In the years that followed, Lipper founded his own investment banking firm Lipper and Co., which was investing about $5 billion on behalf of institutions, high net worth individuals and its mutual funds. But he also continued his work in the arts. He wrote a novel called City Hall, then wrote a screenplay of it and produced the movie by that name starring his old high school buddy Al Pacino. It was a fictionalized portrayal based on his personal experiences and observations as deputy mayor. A few years later he read an excellent play and from it produced the movie The Winter Guest, about a mother and daughter who have a fractured relationship until both their husbands die and they have to cope with the grief and loneliness that followed.

Then, in 1997, with Steven Spielberg as executive producer, he initiated and produced the documentary The Last Days, about the Hungarian government’s attempts to keep Hitler from killing that country’s Jews during WWII and Hitler’s evil determination to carry out the final solution. It won him an Academy Award.

For six years, Lipper taught an international economics course as an adjunct professor at Columbia’s School of International and Public Affairs, endowed college student scholarships to Harvard, Princeton and Columbia in the name of his mother, endowed a blood cancer research center at Dana Farber Cancer Institute, at Harvard University in honor of his older brother who died young, and re-established his investment banking firm after a huge setback. A portfolio manager of one of the funds at the firm had committed fraud and as a result went to jail. This caused Lipper to have to sell his firm and start over. (Lipper was sued in a civil action by some investors for their losses; he was found not to have been negligent in his supervision of the fraudulent employee or to have violated any laws and received $14 million in court-ordered restitution to cover his legal fees.)

In 2013, at Governor Cuomo’s recommendation, Lipper was appointed to the Board of Commissioners of the Port Authority of New York and New Jersey.
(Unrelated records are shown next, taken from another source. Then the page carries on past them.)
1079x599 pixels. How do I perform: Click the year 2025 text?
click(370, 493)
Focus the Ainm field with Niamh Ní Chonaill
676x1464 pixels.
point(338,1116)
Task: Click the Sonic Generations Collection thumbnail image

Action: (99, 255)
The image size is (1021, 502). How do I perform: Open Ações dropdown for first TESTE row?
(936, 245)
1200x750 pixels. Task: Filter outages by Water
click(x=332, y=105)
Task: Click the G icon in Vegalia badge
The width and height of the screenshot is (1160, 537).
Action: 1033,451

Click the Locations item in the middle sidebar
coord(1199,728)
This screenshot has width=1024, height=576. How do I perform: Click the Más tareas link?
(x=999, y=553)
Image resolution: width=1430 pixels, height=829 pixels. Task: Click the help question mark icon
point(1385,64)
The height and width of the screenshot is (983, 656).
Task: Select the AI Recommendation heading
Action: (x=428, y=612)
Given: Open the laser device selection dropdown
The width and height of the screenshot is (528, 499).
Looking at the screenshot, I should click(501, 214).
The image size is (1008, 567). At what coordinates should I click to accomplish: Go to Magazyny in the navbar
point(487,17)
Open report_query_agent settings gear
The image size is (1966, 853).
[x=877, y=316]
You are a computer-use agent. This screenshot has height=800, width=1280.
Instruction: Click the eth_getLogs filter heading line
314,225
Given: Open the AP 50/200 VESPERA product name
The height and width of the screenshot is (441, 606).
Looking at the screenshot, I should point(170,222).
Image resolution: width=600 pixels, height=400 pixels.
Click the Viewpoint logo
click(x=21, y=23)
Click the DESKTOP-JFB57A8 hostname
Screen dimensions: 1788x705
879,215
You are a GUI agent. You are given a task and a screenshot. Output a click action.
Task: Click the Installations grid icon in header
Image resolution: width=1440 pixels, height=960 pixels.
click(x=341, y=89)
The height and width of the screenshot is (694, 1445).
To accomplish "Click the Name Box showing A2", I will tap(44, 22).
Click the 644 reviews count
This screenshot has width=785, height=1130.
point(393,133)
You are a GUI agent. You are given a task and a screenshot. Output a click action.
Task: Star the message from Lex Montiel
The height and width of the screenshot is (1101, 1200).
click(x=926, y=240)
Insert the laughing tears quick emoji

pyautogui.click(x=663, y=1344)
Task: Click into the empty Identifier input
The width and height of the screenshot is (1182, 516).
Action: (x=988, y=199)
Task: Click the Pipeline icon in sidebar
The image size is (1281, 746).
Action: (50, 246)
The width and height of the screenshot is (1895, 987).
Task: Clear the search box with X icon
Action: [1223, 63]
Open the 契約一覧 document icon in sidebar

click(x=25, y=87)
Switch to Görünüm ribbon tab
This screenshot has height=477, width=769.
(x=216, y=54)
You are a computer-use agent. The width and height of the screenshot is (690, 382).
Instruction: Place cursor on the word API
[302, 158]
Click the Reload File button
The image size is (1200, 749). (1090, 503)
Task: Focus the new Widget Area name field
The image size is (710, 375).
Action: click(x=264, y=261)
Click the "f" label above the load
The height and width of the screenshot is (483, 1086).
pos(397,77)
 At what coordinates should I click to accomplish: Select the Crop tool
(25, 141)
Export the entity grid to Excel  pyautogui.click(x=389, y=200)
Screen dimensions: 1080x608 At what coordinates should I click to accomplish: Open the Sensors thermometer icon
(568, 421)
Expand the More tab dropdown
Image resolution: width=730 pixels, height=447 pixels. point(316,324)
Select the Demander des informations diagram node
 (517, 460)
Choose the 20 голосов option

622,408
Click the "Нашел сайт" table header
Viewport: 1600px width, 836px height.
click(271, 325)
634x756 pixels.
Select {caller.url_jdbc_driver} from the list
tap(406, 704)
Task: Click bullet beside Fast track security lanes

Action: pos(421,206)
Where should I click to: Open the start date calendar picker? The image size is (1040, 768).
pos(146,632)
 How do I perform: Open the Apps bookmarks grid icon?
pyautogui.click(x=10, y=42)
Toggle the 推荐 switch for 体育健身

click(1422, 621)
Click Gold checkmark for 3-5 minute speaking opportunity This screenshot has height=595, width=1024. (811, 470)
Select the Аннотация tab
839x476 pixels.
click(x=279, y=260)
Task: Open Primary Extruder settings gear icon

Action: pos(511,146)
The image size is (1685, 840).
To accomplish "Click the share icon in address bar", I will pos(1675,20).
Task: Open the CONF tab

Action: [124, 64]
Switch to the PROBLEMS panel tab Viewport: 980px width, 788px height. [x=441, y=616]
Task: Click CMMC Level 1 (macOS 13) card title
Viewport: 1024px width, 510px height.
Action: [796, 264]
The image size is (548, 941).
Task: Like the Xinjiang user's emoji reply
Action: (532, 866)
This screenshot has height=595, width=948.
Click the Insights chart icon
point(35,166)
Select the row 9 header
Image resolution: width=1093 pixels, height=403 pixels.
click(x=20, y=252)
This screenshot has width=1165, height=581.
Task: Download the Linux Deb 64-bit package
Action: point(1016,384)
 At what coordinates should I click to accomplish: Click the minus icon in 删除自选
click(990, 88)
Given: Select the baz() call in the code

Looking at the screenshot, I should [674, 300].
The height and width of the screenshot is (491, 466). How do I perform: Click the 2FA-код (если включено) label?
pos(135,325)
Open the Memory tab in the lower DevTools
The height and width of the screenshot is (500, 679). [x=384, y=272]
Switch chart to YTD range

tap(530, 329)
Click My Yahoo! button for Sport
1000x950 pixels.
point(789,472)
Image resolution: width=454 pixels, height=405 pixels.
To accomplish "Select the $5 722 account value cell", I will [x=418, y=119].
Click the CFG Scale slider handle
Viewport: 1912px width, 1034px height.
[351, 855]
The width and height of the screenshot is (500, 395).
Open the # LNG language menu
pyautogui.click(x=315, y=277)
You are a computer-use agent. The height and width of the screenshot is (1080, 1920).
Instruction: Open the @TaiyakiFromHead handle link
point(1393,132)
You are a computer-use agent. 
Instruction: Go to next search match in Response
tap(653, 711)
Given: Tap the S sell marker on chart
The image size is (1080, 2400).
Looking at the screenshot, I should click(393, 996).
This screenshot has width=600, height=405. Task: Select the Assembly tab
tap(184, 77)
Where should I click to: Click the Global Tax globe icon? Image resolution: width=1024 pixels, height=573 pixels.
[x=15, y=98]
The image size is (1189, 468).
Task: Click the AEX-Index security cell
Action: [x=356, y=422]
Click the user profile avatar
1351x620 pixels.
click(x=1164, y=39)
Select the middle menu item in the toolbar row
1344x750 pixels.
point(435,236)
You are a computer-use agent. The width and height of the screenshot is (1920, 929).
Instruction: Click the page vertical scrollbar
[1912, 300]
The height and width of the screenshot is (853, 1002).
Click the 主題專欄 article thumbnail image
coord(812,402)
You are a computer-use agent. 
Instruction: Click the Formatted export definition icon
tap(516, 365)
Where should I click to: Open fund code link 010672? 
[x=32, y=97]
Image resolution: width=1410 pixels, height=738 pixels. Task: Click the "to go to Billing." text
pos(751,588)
This Commission oversees all tunnels and bridges that cross the Hudson River, the three major airports, the New York/New Jersey docks, the PATH train, bus terminals and the World Trade Center. He has a major role developing the plan for the new LaGuardia Airport and Midtown Bus Terminal and recently, alone on the board at first, opposed giving $1.2 billion in Port Authority taxpayer’s money to private developer Larry Silverstein so he could build Tower Three at the World Trade Center site. The Port Authority had already spent $7 billion on the rebuilding of the World Trade Center, quite enough of public money, he said—Silverstein’s claim that the banks wouldn’t lend him the money to build was not an accurate reflection of the lending markets. He prevailed, the public money was never shelled out and, as Lipper predicted, Silverstein wound up getting the banks and bond market to lend him the money. Today, the building is under construction with private money. As Chairman of the Governance and Ethics Committee, he has drafted a new Ethics Code for the Port Authority.

Lipper has been coming to East Hampton for over 40 years. He has built a quiet and peaceful retreat adjacent to Hook Pond, and the house sits behind a front-yard flower garden that sits adjacent to the brick path that leads to his front door. These gardens are modeled after renowned artist Claude Monet’s gardens at Giverny, outside of Paris. “I told Bayberry Landscapers to follow my photos of Monet’s Giverny gardens, with respect to the colors, density and relative heights of plants, while using deer-resistant plantings,” he says.

His wife, now ex-wife, is a successful physician. His four daughters have established themselves in careers. Joanna teaches at Harvard and is up for an African Academy Award for her documentary about the Nigerian democracy movement, The Supreme Price. Julie founded the Julie Wilcox Method for wellness. Tamara was the White House Correspondent for Newsweek and is now a VP at Charter Communications. And Daniella was a managing director at Lehman Brothers and currently runs a charitable foundation.

I spent two hours with Ken Lipper. He is funny, smart, hardworking and well meaning, and I’m very pleased to know him.